__Instructions to follow__
Starting at the line that contains "Click the shell file icon in the breadcrumb", transcribe every remaining line of the entries exactly, including the last one.

*** Opening Records to use ***

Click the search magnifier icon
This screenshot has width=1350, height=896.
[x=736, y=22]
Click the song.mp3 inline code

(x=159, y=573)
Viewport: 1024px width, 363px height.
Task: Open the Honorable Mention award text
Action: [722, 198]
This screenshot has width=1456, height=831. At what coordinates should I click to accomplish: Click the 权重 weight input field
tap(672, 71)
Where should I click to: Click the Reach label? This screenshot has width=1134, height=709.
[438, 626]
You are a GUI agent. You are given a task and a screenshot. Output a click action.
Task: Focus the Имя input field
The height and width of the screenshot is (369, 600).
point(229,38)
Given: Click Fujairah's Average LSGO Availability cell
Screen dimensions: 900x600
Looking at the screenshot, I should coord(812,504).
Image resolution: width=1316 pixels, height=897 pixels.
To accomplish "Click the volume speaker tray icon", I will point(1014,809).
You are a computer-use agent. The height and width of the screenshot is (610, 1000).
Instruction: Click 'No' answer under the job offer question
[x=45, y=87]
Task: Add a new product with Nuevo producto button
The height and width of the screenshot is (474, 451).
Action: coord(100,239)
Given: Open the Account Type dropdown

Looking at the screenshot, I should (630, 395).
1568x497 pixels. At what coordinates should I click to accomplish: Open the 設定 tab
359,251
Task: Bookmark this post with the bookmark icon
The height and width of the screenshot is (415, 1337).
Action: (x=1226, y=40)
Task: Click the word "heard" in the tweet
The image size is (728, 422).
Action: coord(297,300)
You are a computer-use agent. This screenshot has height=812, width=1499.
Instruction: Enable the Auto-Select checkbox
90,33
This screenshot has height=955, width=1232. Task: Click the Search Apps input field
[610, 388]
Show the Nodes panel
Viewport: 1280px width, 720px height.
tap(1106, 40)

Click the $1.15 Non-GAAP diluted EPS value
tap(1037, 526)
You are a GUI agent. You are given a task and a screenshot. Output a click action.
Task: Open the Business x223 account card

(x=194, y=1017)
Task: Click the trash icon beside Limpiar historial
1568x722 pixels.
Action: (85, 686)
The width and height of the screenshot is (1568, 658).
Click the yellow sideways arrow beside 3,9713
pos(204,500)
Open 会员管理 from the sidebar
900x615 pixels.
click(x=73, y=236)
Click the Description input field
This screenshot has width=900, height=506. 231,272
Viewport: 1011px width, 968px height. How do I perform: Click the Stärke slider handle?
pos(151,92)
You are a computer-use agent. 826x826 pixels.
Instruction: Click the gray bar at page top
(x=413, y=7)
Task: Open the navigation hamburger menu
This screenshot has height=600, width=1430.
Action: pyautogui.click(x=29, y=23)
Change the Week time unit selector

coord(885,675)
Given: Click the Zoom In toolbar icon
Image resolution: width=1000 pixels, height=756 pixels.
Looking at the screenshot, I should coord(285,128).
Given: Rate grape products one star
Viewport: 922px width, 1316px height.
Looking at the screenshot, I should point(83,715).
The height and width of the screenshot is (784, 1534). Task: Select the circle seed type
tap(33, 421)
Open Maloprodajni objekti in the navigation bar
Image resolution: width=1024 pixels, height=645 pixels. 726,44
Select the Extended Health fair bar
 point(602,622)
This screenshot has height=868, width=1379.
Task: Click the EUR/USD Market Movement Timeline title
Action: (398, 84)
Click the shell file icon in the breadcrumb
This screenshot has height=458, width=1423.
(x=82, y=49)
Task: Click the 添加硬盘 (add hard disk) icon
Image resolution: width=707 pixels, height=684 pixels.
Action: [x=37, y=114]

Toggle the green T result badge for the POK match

*** Closing Records to use ***

__Answer for the task__
Click the shell file icon in the breadcrumb
This screenshot has height=458, width=1423.
(x=82, y=49)
Task: Click the 添加硬盘 (add hard disk) icon
Image resolution: width=707 pixels, height=684 pixels.
Action: [x=37, y=114]

Toggle the green T result badge for the POK match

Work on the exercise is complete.